Certes ! — Aussi n’est-ce point l’Adriatique qui serait, en pareille conjoncture, l’objectif de nos adversaires, ni, davantage, les rives orientales de l’Egée, ou celles de la mer Syrienne. Je crois que je puis m’en fier à la pénétration des lecteurs de la Revue pour déterminer le point où, rapidement mis à terre, ce petit corps allemand suffirait pour provoquer, non point un mouvement populaire, — et encore, qui sait ?... — mais un mouvement politique et militaire en faveur des empires du Centre.

Et quant aux conséquences de ce coup d’audace, il est, n’est-ce pas ? inutile de les développer. Elles seraient considérables. J’ajoute que l’escadre allemande, — si elle réussissait décidément à déjouer les manœuvres des flottes alliées pour l’intercepter, — trouverait aux Dardanelles un refuge assuré. Bien mieux, ralliant à Constantinople le Gœben et le Breslau, encore à peu près valides, dit-on, malgré leurs avaries, elle serait en mesure de disputer énergiquement la Mer-Noire à l’escadre russe.

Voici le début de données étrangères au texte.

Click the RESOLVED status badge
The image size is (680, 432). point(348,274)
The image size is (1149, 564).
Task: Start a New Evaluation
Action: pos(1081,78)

Ai-je besoin de dire, de répéter qu’en tout ceci j’ai mis les choses au mieux pour nos adversaires et que la réussite d’une opération aussi téméraire supposerait un concours de chances heureuses qui ne se produit guère dans le cours ordinaire des choses. Mais c’est assez, il me semble, que le succès ne soit pas absolument impossible pour qu’il y ait intérêt à en étudier de près les ressorts. C’en est un très fort, très solide, que l’avantage d’une grande vitesse longtemps soutenue, et cet avantage, nous n’avons pas le droit de le refuser a priori à nos adversaires. Les Alliés le possèdent d’ailleurs aussi bien qu’eux.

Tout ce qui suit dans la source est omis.